Альбомы о странах и городах. Фотографии, карты, телефонные справочники и путеводители Италии, Греции, Аргентины, Индонезии, Чехии, Германии, Британии, Таиланда, Израиля… музеи, сокровища, подшивки газет на испанском языке, театральные программки…
Кто-то из них был педантичным путешественником? Клаус или Элизабет? Или это их отец Николас, проживший такую долгую жизнь, что Андреев успел застать ее часть, записанной именем на табличке под звонком на кованом заборе?
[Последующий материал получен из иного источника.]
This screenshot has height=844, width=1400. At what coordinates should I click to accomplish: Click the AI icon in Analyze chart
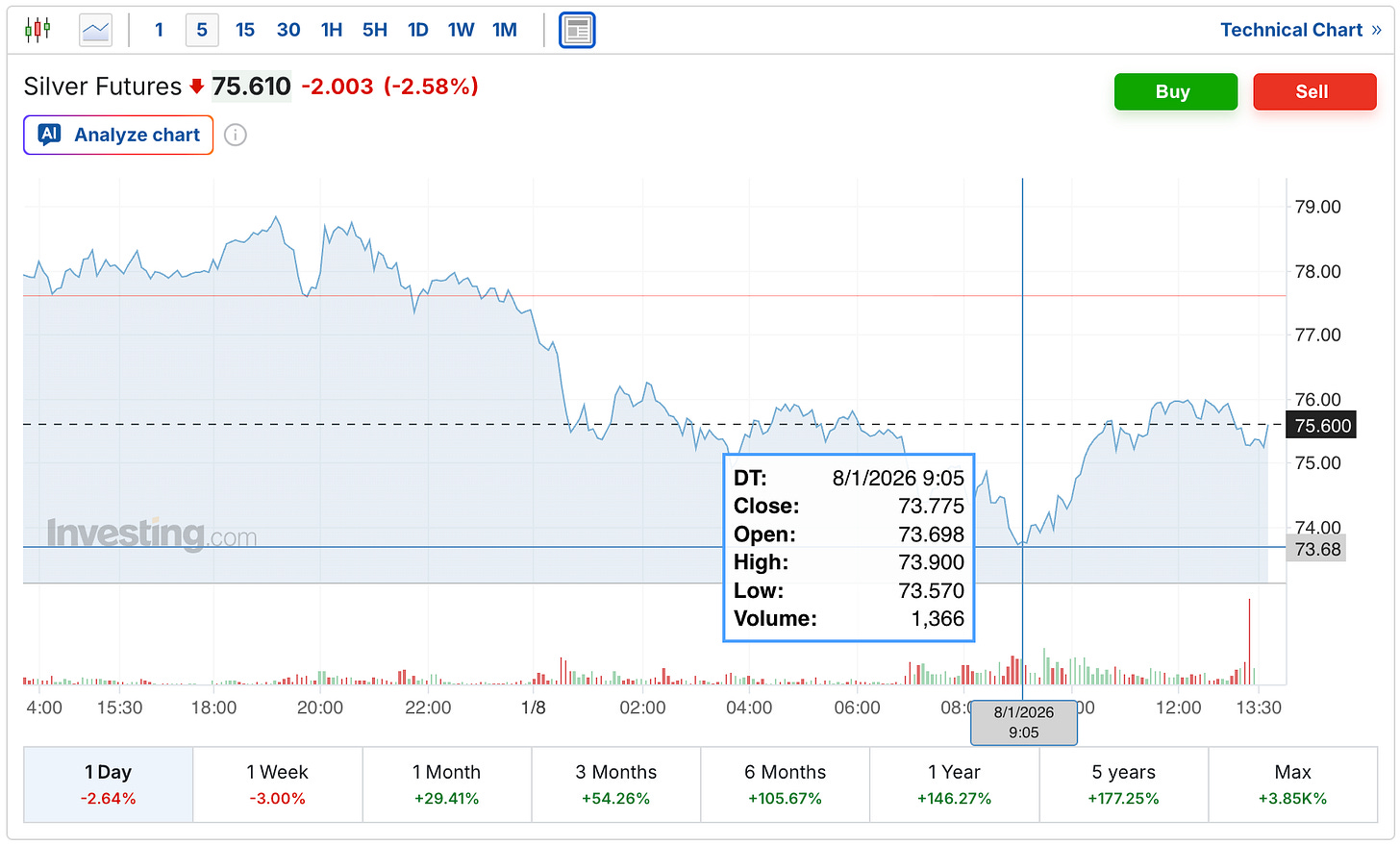click(x=49, y=135)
Книги взяли Андреева в плен без всякого хэнде-хох и без всякой надежды на что-нибудь уже почти родное, английское. Еще не научившись толком всем премудростям «рытия в вещах», Андреев чувствовал себя преступником. Ему стало нехорошо, стыдно. Фрау Элизабет могла видеть его в окна. В любое из четырех незанавешенных окон. Озираясь по сторонам, пытаясь сконструировать фразу: «Ну вы же сами сказали мне сделать это», он пытался «сложить все, как было». Как было он не помнил… Какие полки? Что за чем? Фамилиями или размером? Он стал спешить, брать сразу большими стопками, но не удерживал равновесия, часть книг летела на ковер, раскрывалась интимно и беспомощно серыми старыми страницами.
Он не увидел, из какой книги выпало письмо. Пожелтевший, аккуратно вскрытый конверт из хорошей и плотной бумаги. Без марки. Андреев узнал на нем обратный адрес, написанный фиолетовыми чернилами – адрес дома, где он теперь жил. А адресат, стало быть, не ответил? Письмо не получено? Ну еще бы… Адрес получателя не слишком удивил. Papst Pius XII. Когда ты столько читаешь о папе, то ничего удивительного, что в конечном итоге ты начинаешь писать ему письма.
Андреев в детстве писал в «Пионерскую правду». И тоже – без указания города, улицы, номера дома. Казалось, что «Пионерская правда» – сама по себе адрес. А писал он стихи. Писал много и посылал часто. Письма никогда не возвращались. Но и ответы тоже не приходили. Андреев заглядывал в ящик утром и вечером… а когда не мог или не успевал, то просил маму. Года полтора это длилось. Как лихорадка. А потом он понял, что пишет плохие, глупые и стыдные стихи. И с облегчением перестал ждать.
В какой-то книге, на какой-то полке, в каком-то шкафу лежит пачка его дурацких писем в газету, которые почтальонша наверняка передавала матери из рук в руки, чтобы не расстраивать ребенка. «Ну, мам, – смущенно сказал Андреев чужому письму. – Вот я идиот. Только сейчас об этом подумал».